Molecular Dynamics Simulations of Lithium Ion Transport through a Model Solid Electrolyte Interphase (SEI) Layer

Abstract

Lithium ion transport through a solid electrolyte interphase (SEI) layer in lithium ion batteries has eluded molecular simulation studies due to lack of compositional information and force field parameters for the organic SEI layer. In the last decade, experiments and ab initio simulations have identified dilithium ethylene dicarbonate (Li2EDC)as the primary component of SEI layers.We have applied a parameterized classical, non-polarizable force field to evaluate structural and transport properties of Li+ in an SEI layer of Li2EDC molecules at several temperatures (333, 500, 700 K).The correlations compare well with recent results using a polarizable force field, suggesting that this non-polarizabile model is effective.
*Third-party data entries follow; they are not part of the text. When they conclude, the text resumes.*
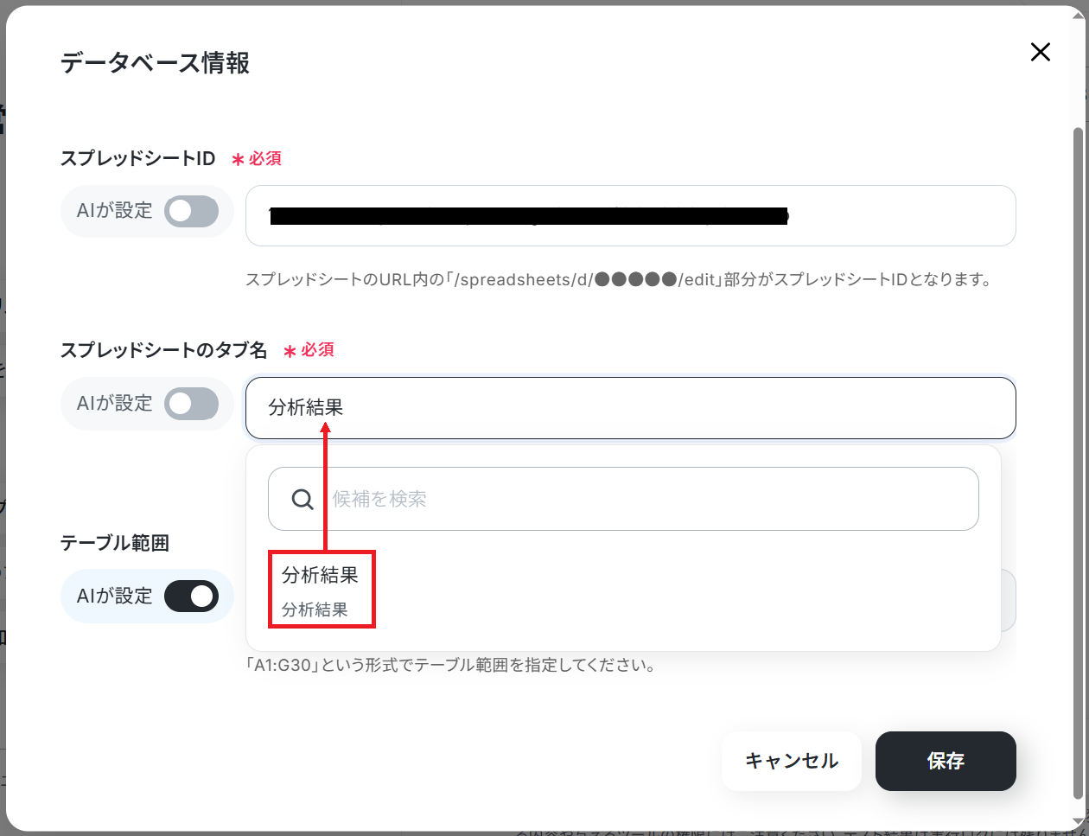The width and height of the screenshot is (1089, 836).
Task: Click the red asterisk beside スプレッドシートのタブ名 必須
Action: point(290,351)
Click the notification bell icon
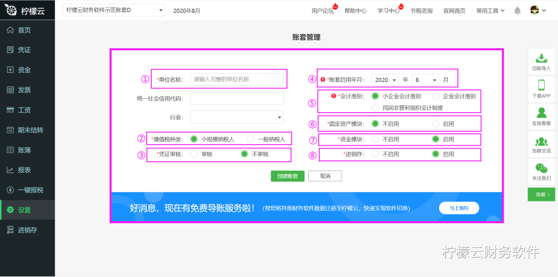The width and height of the screenshot is (558, 277). [517, 11]
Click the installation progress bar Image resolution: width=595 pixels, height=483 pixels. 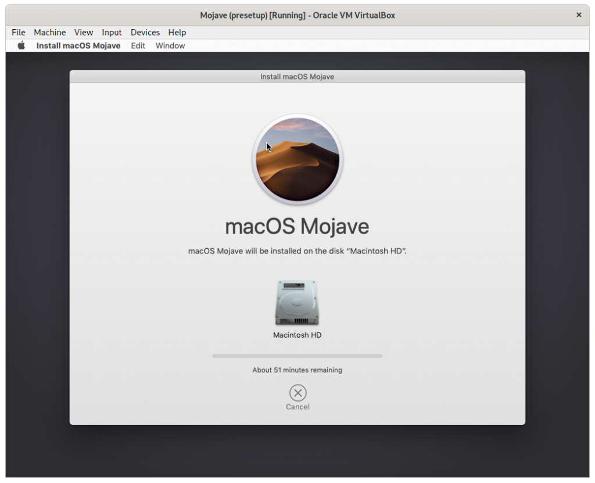click(x=298, y=356)
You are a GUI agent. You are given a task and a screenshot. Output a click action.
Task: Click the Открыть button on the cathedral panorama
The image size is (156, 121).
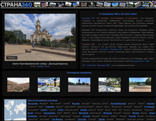click(12, 58)
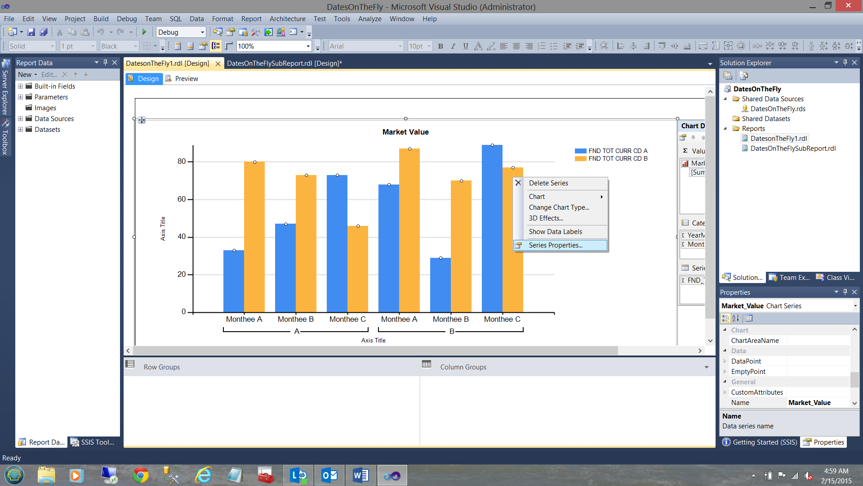Screen dimensions: 863x486
Task: Sort properties alphabetically with A-Z icon
Action: pyautogui.click(x=736, y=318)
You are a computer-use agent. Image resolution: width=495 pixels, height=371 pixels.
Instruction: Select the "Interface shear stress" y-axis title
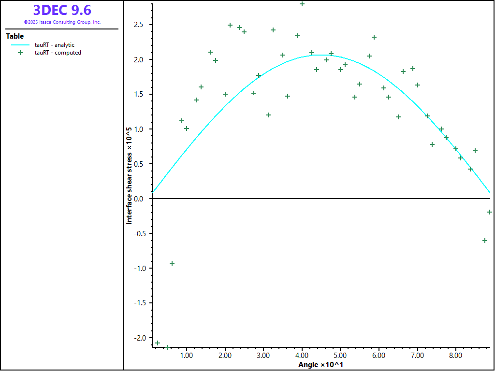coord(129,176)
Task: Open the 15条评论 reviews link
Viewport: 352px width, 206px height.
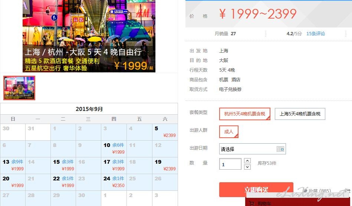Action: [315, 34]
Mean-squared displacements distinctly show three Li+ transport behaviors in both EDC and in liquid ethylene carbonate (EC), namely, ballistic, trapping, and diffusive motions. The trapping regime is significantly broader in EDC compared with EC, but the temperature width diminishes with increased temperature.The non-Gaussian behavior of the self part of the van Hove time-dependent correlation function for Li+ in EDC, along with the mean-squared-displacement results, confirms that EDC is a glassy material compared with liquid ethylene carbonate.